Она бы заказала шоколадное.
— С чего вы взяли?
— Ты — женщина, которая любит играть наверняка.
— Как вы можете так говорить после того, что было?
— Мы снова вернулись к нашей ночи греха?
— Я не желаю говорить об этом.
— Что только доказывает мою правоту. Если не любишь играть наверняка, вряд ли до сих пор мучилась бы мыслями о нестоящем внимания эпизоде.
Ей отчего-то стало неприятно, что он говорит об их ночи вдвоем в таком тоне.
— Если бы секс был потрясным, тогда было бы о чем убиваться. — Замедлив шаг, он снял очки и хмуро уставился на нее. — Ты ведь знаешь, что я подразумеваю под потрясным сексом, верно, Фифи? Тот секс, который так заводит тебя, что готов оставаться в постели до конца дней своих. Тот секс, когда ты не можешь насытиться телом другого человека, когда каждое прикосновение ощущается так, словно тебя растирают шелком, когда каждый клочок кожи загорается и…
— Довольно, я все поняла.
Она сказала себе, что Рен Гейдж просто тренирует на ней свои обычные приемчики и заодно пытается вывести ее из равновесия горящими глазами и хрипловатым, чувственным голосом. Пришлось глубоко вздохнуть, чтобы немного охладиться.
Мимо пролетел подросток на самокате. Солнце, плавящее золотистые камни, окутало теплом ее голые плечи. Она с наслаждением втягивала ноздрями воздух с ароматом трав и свежего хлеба. Его пальцы скользнули по ее руке. Она лизнула рожок, растерла языком манго с клубникой. Казалось, все пять ее чувств ожили и стали особенно острыми.
— Пытаешься меня соблазнить? — осведомился он, вновь сажая очки на нос.
— О чем это вы?!
— Эта штука, которую ты проделываешь языком.
— Я ем мороженое.
— Ты играешь с ним.
— Я не… — Она остановилась и вытаращилась на него. — И это вас заводит?
— Может быть.
— Заводит! — Искорки счастья взорвались в ней цветным фейерверком. — Вы заводитесь, наблюдая, как я ем!
Он раздраженно поморщился:
— В последнее время у меня было туговато с сексом, так что мне много не надо.
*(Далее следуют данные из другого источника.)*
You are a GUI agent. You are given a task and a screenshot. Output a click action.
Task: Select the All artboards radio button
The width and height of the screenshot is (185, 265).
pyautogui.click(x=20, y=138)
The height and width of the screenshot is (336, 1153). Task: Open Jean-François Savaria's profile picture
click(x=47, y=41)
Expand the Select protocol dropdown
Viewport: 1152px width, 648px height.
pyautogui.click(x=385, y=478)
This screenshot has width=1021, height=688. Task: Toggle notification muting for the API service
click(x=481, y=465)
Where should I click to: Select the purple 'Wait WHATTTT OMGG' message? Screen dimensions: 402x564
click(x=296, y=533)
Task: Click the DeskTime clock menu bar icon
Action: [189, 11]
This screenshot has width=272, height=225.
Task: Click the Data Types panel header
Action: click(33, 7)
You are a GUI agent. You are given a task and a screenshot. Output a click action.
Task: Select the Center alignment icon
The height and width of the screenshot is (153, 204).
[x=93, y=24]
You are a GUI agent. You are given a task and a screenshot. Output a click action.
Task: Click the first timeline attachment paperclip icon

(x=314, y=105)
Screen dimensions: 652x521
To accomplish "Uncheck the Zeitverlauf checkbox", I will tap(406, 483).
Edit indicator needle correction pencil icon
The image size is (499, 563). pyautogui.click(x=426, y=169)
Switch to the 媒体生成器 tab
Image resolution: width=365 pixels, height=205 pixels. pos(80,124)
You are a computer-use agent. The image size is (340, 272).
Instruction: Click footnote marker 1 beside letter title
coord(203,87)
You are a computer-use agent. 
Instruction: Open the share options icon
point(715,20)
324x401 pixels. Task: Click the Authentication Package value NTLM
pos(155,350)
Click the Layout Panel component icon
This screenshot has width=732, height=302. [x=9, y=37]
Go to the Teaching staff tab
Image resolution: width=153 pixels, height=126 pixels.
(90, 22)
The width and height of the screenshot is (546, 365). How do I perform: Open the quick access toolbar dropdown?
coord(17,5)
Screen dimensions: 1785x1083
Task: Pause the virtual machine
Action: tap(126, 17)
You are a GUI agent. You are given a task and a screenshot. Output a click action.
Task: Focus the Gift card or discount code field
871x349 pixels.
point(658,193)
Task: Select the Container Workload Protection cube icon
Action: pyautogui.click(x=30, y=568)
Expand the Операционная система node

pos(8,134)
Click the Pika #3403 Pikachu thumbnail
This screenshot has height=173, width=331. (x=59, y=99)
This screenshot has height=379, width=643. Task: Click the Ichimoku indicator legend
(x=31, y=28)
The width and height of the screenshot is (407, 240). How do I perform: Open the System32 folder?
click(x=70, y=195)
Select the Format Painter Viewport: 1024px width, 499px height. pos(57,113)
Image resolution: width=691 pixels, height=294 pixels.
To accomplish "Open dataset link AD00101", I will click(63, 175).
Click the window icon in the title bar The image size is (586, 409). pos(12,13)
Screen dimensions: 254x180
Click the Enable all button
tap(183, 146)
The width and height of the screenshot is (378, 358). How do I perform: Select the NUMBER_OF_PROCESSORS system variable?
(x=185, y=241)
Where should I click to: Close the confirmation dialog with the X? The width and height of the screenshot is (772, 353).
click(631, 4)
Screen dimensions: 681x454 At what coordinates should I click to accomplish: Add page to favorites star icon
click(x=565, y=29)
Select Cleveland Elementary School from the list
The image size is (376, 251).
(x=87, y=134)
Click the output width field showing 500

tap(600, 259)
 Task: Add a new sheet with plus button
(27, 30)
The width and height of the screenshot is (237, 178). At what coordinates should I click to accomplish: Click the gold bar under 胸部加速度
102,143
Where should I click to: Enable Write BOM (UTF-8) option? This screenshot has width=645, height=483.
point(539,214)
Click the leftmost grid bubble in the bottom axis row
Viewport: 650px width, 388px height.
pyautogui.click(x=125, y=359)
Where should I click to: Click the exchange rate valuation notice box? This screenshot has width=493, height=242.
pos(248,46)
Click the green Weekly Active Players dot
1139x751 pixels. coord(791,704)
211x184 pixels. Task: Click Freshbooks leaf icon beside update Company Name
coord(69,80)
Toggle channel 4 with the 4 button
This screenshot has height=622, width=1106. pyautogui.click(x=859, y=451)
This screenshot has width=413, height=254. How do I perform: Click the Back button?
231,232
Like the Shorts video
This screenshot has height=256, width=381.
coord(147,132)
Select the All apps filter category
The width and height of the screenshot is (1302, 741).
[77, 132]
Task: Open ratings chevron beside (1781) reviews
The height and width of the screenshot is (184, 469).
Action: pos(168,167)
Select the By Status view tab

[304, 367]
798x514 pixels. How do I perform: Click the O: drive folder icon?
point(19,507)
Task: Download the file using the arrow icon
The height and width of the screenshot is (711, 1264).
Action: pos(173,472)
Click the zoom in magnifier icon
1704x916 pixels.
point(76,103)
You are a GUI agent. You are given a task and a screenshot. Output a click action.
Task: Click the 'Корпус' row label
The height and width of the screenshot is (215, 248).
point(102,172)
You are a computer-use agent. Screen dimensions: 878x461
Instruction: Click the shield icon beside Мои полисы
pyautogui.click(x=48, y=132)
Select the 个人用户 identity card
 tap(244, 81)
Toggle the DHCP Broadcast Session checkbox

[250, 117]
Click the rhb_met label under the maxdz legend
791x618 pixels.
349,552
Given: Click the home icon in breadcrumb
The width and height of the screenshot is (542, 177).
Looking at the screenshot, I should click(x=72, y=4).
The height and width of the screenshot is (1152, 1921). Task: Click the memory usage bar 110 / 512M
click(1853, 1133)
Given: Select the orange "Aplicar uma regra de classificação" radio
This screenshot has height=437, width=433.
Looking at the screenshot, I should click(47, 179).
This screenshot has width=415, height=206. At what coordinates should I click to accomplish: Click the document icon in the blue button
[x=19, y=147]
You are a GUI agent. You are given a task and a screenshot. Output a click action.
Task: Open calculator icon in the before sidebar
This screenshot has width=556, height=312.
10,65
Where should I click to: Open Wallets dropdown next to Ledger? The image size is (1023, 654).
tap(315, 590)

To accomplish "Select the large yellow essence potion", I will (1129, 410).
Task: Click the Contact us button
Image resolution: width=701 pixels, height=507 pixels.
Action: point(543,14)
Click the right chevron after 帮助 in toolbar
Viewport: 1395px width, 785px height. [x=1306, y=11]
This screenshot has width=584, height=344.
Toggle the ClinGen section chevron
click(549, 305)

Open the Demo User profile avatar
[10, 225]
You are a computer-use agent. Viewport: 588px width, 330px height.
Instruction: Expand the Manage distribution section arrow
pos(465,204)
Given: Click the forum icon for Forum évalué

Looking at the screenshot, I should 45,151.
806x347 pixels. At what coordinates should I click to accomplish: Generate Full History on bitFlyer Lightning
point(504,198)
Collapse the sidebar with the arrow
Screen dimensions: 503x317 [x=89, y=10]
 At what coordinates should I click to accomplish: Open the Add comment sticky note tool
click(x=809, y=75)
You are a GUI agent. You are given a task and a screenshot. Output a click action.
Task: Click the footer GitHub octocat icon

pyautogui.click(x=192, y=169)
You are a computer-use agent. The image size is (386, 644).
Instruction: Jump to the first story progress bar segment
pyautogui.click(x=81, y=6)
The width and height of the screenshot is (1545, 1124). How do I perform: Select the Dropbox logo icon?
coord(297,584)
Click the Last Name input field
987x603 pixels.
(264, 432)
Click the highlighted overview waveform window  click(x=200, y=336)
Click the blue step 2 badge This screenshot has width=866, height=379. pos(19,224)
— Еще бы! Сколько там прошло? Пять дней?
— Я и не подумал брать в расчет тот жалкий перетрах.
— Интересно, почему же? Вы свое получили.
— Разве?
Настроение сразу упало.
— А разве нет?
— Я ранил твои чувства?
Судя по тону, это его не слишком беспокоит. Изабел попыталась решить, сказать правду или нет. Не стоит.